* [Tasks for this exercise]:
A - Repeat the passage on healthcare data standards word for word, from "Another critical area" up to and including "or code sets.".
B - Go on with the passage on healthcare data standards, picking up right after its final sentence.
--- Supplied text Enclosed Below ---
As I’ve noted, XML demonstrates great promise as the syntax of choice for the exchange of PMRI. HL7, via the SGML/XML Special Interest Group (SIG), has taken the lead in the creation of a document-centered exchange standard. A document architecture is by the far the most efficient method for specifying a comprehensive, extensible, and flexible set of document type definitions (DTD) supporting shared processing requirements. An architectural approach provides sufficient common structure and semantics for documents to be exchanged and processed without the need to recognize locally defined markups. HL7 has put forward the Patient Record Architecture (PRA) as a scalable document architecture that optimizes the interoperability between documents with diverse characteristics. While providing a basis for the development of consistent DTDs throughout the industry, the PRA has also apparently engendered a competition to control or be the arbiter of the resulting DTDs. Such divisive activities are counter-productive and might easily become disruptive. This arena represents an area primed for coordination. Given the interaction of SDOs necessary to facilitate the deployment of consistent DTDs, it would seem logical for the ANSI HISB to take the lead in mediating a successful closure. This working group and, by extension, the NCVHS can provide leadership through support of a document architecture following due diligence to identify the appropriate candidate.

Another critical area begging coordination, yet much less clear in the process, is the issue of vocabulary, terminology, and code sets. We applaud the efforts of Doctors Chute and Cohn to bring order from chaos in this volatile and, in all candor, politically charged arena. However, as evidenced by the recent ANSI HISB meeting devoted almost exclusively to this agenda, there has been little progress and a decided lack of commitment among those agencies purported to be viable vocabulary developers. It appears that we are in the early stages of an entrepreneurial drive to create the penultimate vocabulary. Each in their own way wants to "own the market." Yet we have seen a cry from the industry, the users of these various coding efforts to focus on the benefits to be gained in patient care and healthcare administration versus control or commercialization of vocabularies or code sets.
--- End of Enclosed Supplied text ---
--- Provided data Enclosed Below ---
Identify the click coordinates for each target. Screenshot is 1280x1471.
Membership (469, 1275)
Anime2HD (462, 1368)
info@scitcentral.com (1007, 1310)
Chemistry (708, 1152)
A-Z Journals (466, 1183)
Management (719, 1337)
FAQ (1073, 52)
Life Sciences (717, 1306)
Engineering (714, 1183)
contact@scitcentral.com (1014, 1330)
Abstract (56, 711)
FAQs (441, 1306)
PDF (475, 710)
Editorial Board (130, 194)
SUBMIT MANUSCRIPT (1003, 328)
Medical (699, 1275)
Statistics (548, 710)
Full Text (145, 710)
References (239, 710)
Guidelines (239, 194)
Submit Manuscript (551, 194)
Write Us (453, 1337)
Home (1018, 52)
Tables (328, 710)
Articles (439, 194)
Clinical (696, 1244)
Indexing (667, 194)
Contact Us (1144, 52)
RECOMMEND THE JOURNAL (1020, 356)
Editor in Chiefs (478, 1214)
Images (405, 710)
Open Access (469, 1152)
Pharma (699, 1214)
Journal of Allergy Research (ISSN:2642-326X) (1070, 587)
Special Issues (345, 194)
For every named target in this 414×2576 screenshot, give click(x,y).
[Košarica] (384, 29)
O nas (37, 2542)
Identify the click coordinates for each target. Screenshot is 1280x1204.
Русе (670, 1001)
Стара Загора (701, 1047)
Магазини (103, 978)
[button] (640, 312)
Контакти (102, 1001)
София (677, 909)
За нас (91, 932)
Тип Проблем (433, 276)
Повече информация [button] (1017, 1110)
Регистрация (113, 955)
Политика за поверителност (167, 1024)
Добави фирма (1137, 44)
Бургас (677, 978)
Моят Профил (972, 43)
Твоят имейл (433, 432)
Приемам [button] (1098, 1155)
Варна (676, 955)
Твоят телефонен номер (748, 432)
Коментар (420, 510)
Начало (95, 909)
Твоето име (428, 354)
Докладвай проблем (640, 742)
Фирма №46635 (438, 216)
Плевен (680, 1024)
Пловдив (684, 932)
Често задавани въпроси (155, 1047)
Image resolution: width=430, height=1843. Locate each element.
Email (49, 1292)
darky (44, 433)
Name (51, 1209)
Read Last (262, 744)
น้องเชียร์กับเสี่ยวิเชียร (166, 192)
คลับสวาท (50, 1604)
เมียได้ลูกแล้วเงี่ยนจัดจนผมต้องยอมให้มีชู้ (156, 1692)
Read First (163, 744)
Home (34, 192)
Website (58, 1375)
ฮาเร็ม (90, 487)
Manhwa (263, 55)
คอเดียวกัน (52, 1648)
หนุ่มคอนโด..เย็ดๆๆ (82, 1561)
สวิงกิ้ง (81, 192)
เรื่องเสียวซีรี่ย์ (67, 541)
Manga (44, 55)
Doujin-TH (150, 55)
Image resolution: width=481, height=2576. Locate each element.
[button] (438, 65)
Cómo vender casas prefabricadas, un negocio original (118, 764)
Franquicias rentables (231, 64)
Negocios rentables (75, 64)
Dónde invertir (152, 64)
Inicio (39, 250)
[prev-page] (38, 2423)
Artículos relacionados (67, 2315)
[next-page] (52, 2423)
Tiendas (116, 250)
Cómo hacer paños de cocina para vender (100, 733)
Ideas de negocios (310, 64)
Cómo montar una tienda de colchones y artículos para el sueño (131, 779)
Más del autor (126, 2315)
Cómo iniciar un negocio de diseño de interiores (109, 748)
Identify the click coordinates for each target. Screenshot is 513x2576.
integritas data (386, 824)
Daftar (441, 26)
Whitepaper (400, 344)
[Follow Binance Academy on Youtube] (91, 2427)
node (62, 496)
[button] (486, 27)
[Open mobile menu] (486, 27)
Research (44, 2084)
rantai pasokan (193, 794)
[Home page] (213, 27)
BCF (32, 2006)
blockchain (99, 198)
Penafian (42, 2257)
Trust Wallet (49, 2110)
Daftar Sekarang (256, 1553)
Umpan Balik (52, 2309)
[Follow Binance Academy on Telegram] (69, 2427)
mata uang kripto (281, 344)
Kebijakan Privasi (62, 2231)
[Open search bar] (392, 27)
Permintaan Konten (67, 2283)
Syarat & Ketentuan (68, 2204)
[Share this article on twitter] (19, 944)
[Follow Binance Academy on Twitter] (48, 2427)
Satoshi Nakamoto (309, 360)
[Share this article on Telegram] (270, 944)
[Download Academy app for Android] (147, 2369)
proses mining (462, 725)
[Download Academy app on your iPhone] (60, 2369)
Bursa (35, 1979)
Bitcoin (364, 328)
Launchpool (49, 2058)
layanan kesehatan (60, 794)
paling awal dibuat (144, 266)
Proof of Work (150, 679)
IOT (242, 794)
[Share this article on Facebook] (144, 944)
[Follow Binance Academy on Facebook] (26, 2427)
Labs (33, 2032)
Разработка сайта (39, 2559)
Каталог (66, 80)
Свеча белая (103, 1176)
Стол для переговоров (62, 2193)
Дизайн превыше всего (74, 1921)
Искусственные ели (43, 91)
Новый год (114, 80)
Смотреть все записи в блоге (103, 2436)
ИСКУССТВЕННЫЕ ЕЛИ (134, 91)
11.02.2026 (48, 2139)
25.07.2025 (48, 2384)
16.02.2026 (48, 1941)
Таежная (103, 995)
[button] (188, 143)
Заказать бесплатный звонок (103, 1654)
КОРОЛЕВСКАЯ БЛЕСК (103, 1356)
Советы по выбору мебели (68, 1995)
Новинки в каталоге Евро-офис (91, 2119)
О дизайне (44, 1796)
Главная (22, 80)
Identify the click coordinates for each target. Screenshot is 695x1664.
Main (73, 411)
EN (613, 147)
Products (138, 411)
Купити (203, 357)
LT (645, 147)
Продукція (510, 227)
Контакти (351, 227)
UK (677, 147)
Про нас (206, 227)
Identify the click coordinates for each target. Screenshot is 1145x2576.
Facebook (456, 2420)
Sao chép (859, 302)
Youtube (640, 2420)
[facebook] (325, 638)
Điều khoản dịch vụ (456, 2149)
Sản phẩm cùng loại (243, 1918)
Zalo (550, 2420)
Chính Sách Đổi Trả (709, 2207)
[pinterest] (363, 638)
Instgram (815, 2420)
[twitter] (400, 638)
--- End of Enclosed Provided data ---
* [Results for each task]:
A -
Another critical area begging coordination, yet much less clear in the process, is the issue of vocabulary, terminology, and code sets. We applaud the efforts of Doctors Chute and Cohn to bring order from chaos in this volatile and, in all candor, politically charged arena. However, as evidenced by the recent ANSI HISB meeting devoted almost exclusively to this agenda, there has been little progress and a decided lack of commitment among those agencies purported to be viable vocabulary developers. It appears that we are in the early stages of an entrepreneurial drive to create the penultimate vocabulary. Each in their own way wants to "own the market." Yet we have seen a cry from the industry, the users of these various coding efforts to focus on the benefits to be gained in patient care and healthcare administration versus control or commercialization of vocabularies or code sets.

B -
HIPAA provides the precedent for identifying standard code sets, regulating their availability, and mandating low cost distribution and implementation. However, there is no clear de facto standard code set or vocabulary specific to PMRI. Does it fall to the government to pick one? I’m not sure the industry can provide that answer, but it is certainly deserving of more research. If the National Health Service of the United Kingdom can settle on a single comprehensive vocabulary for their national health initiative perhaps there’s hope. It does fall to the government to conduct such research and ultimately recommend a process for closure, if not the outright declaration of a standard vocabulary to which all disciplines should contribute and adhere.

I appreciate the time allocated by the working group to consider our opinions. McKessonHBOC remains optimistic of the outcome of these efforts and will continue to promote the implementation of standards supporting improved patient care and healthcare administration. Thank you.